We are dedicated to making a positive impact on the lives of individuals with visual impairments through the use of cutting-edge technology. Join us on our mission to improve the world, one color at a time.

Our Solution: From Image to Color Name

Our solution is a combination of a powerful backend written in Python Flask and a user-friendly mobile application developed in the Qt framework. The backend is responsible for analyzing images and identifying the dominant color, converting it to hexadecimal, and finding the closest named color using KDTree. The resulting color is returned in both English and Slovak, making it accessible to a wider range of users.

The mobile application, built on the Qt framework, offers a user-friendly interface that makes it easy for users to take a photo and receive the color information in real time. The Qt framework is a multiplatform framework, this means that the application can be built to run on multiple operating systems such as Windows, Linux, and MacOS. It also makes it easy to deploy the application on different mobile platforms such as iOS and Android. 

The use of a cross-platform framework like Qt in our mobile application development is essential because it allows us to reach a wider audience. Developing an application that can run on multiple platforms, such as iOS and Android, increases the accessibility and availability of our solution to a diverse group of users. With the help of this framework, we can also reduce development time and costs as we can target different platforms with a single codebase. Furthermore, it also allows for easy integration with other.

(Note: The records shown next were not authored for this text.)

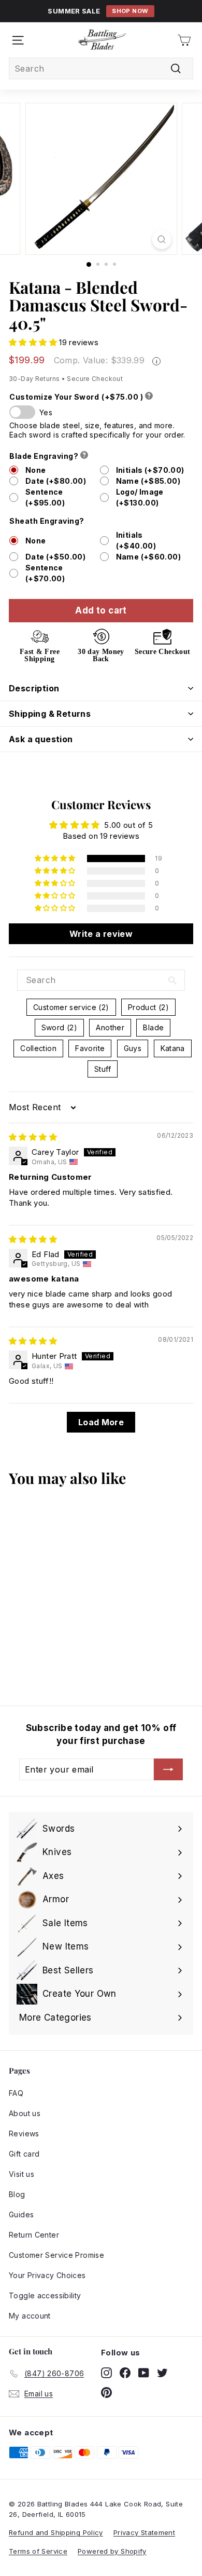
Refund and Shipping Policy (56, 2532)
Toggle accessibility (45, 2295)
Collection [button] (38, 1048)
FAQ (16, 2093)
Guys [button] (133, 1048)
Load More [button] (101, 1422)
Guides (21, 2214)
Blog (17, 2194)
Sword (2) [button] (59, 1027)
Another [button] (110, 1027)
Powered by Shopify (112, 2551)
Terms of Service (38, 2551)
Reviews (24, 2133)
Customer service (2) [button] (71, 1007)
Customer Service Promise (56, 2255)
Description (34, 688)
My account (30, 2315)
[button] (34, 342)
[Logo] (102, 40)
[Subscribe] (168, 1769)
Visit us (21, 2174)
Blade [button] (153, 1027)
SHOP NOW (130, 11)
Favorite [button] (90, 1048)
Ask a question (41, 739)
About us (24, 2113)
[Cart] (184, 40)
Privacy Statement (144, 2532)
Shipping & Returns (50, 713)
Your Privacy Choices (47, 2275)
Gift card (24, 2153)
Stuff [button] (102, 1069)
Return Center (34, 2234)
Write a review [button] (101, 934)
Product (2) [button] (148, 1007)
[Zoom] (161, 239)
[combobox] (101, 68)
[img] (33, 1137)
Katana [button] (173, 1048)
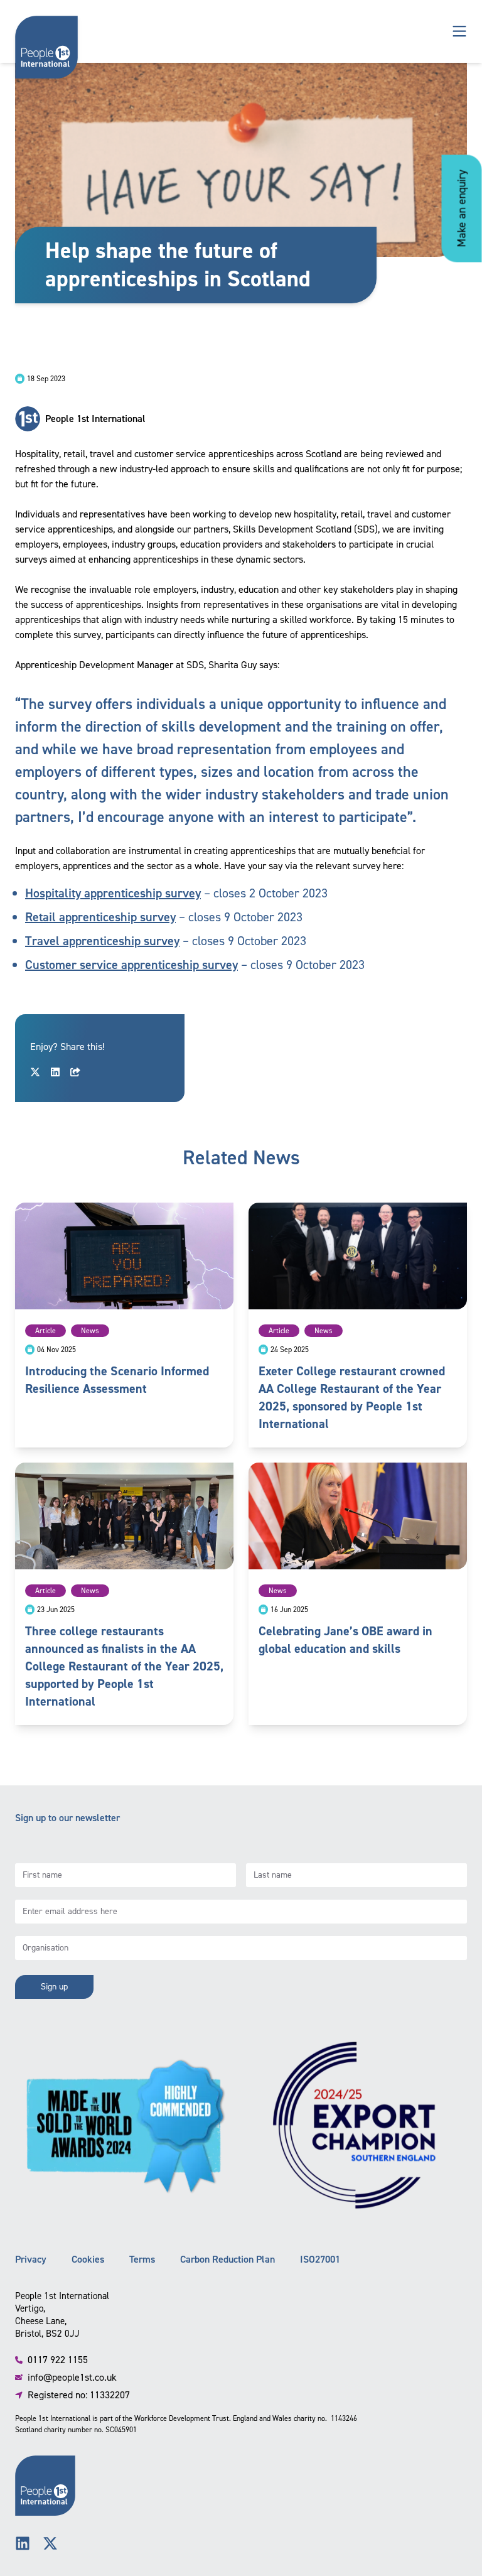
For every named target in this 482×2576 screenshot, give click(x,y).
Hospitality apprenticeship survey (113, 893)
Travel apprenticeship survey (102, 941)
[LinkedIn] (22, 2543)
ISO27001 (320, 2259)
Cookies (88, 2259)
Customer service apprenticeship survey (131, 964)
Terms (142, 2259)
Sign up (54, 1987)
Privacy (30, 2259)
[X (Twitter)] (50, 2543)
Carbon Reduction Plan (227, 2259)
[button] (459, 31)
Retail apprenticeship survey (100, 917)
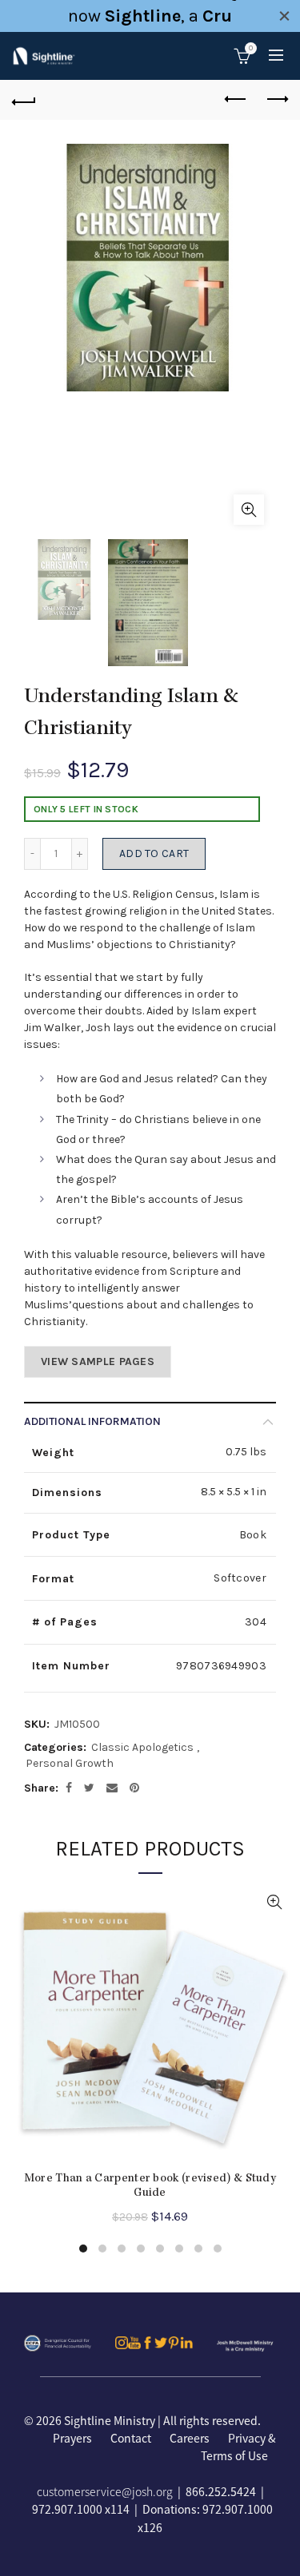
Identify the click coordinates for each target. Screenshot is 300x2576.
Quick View (274, 1902)
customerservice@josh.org (105, 2491)
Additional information (92, 1421)
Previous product (236, 100)
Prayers (72, 2438)
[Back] (24, 100)
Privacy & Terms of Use (238, 2446)
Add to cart (154, 853)
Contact (130, 2438)
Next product (276, 100)
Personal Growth (70, 1763)
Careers (190, 2438)
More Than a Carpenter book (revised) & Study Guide (150, 2186)
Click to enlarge (249, 509)
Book (252, 1535)
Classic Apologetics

This is a crucial aspect of our solution as it ensures that it is widely accessible and beneficial to as many individuals with visual impairments as possible.

Together, our backend and mobile application form a complete solution for color recognition that is both easy to use and accessible. We are confident that it will have a positive impact on the lives of individuals with visual impairments, and we are excited to see it being used in the real world.

Our Custom 3D Printed Phone Stand: The Perfect Solution for Organization and Style

Introducing our custom 3D printed phone stand. Designed with a built-in cord gap, this stand keeps your phone upright and easily accessible. The stand itself is customizable to fit any phone size. Made with precision and attention to detail, this phone stand is not only functional but also stylish. It's perfect for desks, nightstands, and other places where you need to keep your phone handy.

• Designed with a built-in cord gap for charging convenience
• Keeps your phone upright and easily accessible
• Customizable model to fit any phone size and cord length
• Perfect for desks, nightstands, and more
• 3D printing technology ensures precision and attention to detail
• Say goodbye to cluttered surfaces and tangled cords
• Add a touch of style and organization to your space with this unique phone stand

Our Contribution to Society: Innovating for Inclusion

In conclusion, we have developed a unique solution to help individuals with visual impairments recognize colors in their surroundings. Our solution comprises of a powerful backend written in Python Flask, a user-friendly mobile application developed in the Qt framework, and a custom 3D-printed phone stand. The backend is responsible for analyzing images and identifying the dominant color, converting it to hexadecimal, and finding the closest named color using KDTree. The mobile application is built on the Qt framework that is cross-platform, making it easy to run on multiple operating systems such as Windows, Linux, and MacOS, and also deployable on different mobile platforms such as iOS and Android. The 3D-printed phone stand is designed with a built-in cord gap that keeps the phone upright, and easily accessible. Its model is customizable to fit any phone size and cord length. We believe that our solution will have a positive impact on the lives of individuals with visual impairments, and we will continue to develop and improve it in the future.